CN111581020A

CN111581020A - Method and device for data recovery in distributed block storage system

Info

Publication number: CN111581020A
Application number: CN202010319993.4A
Authority: CN
Inventors: 童文飞; 康亮; 苏玉军; 叶磊; 孙洪标
Original assignee: Shanghai Phegda Technology Co ltd; SHANGHAI DRAGONNET TECHNOLOGY CO LTD
Current assignee: Shanghai Phegda Technology Co ltd; SHANGHAI DRAGONNET TECHNOLOGY CO LTD
Priority date: 2020-04-22
Filing date: 2020-04-22
Publication date: 2020-08-25
Anticipated expiration: 2040-04-22
Also published as: CN111581020B

Abstract

The invention relates to a method and a device for recovering data in a distributed block storage system, wherein the distributed block storage system comprises a block storage access client, a storage service cluster and a metadata service cluster, the storage service cluster comprises a plurality of storage service nodes, and the method comprises the following steps: 1) monitoring the cluster state in real time, and executing the step 2) when the cluster abnormality is monitored; 2) judging whether to delay reconstruction, if so, delaying the set time and then executing the step 3), and if not, directly executing the step 3); 3) constructing a data object list to be recovered; 4) performing data recovery according to the data object list to be recovered; and the storage service nodes execute the data recovery step in parallel. Compared with the prior art, the method has the advantages of improving the data recovery speed, reducing the influence of the data recovery on the front-end application performance and the like.

Description

Method and device for data recovery in distributed block storage system

Technical Field

The invention relates to the field of computer distributed block storage software systems, in particular to a method and a device for recovering data in a distributed block storage system.

Background

In a distributed block storage system, a copy mechanism and DHT hash are generally used to calculate a data storage location. When the cluster state changes, such as node offline/online again, disk failure, capacity expansion, the storage location of a part of data copies of a part of storage objects changes, the data recovery module generally recovers other copies in a master copy Push manner or recovers from other available copies in a Pull manner, when a data object copy is not recovered, if front-end application data access occurs, write-in operation generally needs to be executed after the data object is recovered, which has a huge impact on the performance of the front-end application data access, and may cause the front-end application to be suspended, and the service is unavailable. The front-end application may only write 4K, while the data object recovery granularity is generally at least 1M and above, the write amplification problem is severe, and the write performance may be reduced to one tenth of that when the cluster is abnormal. Meanwhile, after the storage node is offline for a short time, incremental write data is not recorded online again, the data volume for executing data recovery each time is huge, and much unwritten data needs to be recovered again.

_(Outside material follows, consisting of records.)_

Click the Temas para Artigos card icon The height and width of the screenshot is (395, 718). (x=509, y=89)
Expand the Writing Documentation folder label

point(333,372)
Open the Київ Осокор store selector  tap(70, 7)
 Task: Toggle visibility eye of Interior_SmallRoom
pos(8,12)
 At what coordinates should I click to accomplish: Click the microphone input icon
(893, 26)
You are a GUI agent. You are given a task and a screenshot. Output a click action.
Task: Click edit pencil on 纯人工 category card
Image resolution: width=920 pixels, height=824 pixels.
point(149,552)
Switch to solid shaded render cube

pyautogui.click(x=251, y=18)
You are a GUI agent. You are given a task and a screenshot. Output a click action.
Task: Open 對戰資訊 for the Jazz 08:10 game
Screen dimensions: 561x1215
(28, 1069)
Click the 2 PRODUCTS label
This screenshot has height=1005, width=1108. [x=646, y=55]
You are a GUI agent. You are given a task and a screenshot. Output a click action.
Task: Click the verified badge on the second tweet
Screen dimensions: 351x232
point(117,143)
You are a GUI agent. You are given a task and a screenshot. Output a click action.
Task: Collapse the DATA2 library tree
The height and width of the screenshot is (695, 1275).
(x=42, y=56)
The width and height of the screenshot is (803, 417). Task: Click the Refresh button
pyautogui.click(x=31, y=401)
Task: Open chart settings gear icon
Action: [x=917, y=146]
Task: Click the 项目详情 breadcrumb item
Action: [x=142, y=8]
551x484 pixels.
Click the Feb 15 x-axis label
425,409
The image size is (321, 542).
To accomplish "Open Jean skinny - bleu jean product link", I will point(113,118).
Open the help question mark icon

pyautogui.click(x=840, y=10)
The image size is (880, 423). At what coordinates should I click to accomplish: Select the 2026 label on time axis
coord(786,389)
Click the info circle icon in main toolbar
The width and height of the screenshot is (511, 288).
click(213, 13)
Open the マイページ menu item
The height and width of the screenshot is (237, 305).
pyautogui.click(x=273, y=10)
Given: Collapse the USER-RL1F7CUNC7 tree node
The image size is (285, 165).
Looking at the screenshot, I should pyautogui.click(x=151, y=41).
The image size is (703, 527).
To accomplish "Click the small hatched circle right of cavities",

In the prior art, in order to reduce the amount of recovery data, incremental data writing is recorded through a Journal Log in a cluster abnormal scene or even a cluster normal scene, and a write operation is executed after the Journal Log is persisted to a storage medium, which also has a great influence on the performance of front-end application data access. In order to balance data recovery and front-end application data access, generally, the recovery QOS is set to limit the data recovery rate and reduce the influence on the front-end application data access, but such setting is generally static, and the recovery efficiency can be completely improved in a dynamic manner.

The above problems are completely unacceptable in performance sensitive application scenarios such as databases, thus limiting the application scenarios of distributed block storage to be applicable only in marginal business scenarios.

Disclosure of Invention

The present invention is directed to overcome the performance problem of the storage cluster during data recovery process in the prior art, and provides a method and an apparatus for data recovery in a distributed block storage system.

The purpose of the invention can be realized by the following technical scheme:

a method of data recovery in a distributed block storage system, the distributed block storage system comprising a block storage access client, a storage service cluster, and a metadata service cluster, the storage service cluster comprising a plurality of storage service nodes, the method comprising the steps of:

1) monitoring the cluster state in real time, and executing the step 2) when the cluster abnormality is monitored;

2) judging whether to delay reconstruction, if so, delaying the set time and then executing the step 3), and if not, directly executing the step 3);

3) constructing a data object list to be recovered;

4) performing data recovery according to the data object list to be recovered;

and the storage service nodes execute the data recovery step in parallel.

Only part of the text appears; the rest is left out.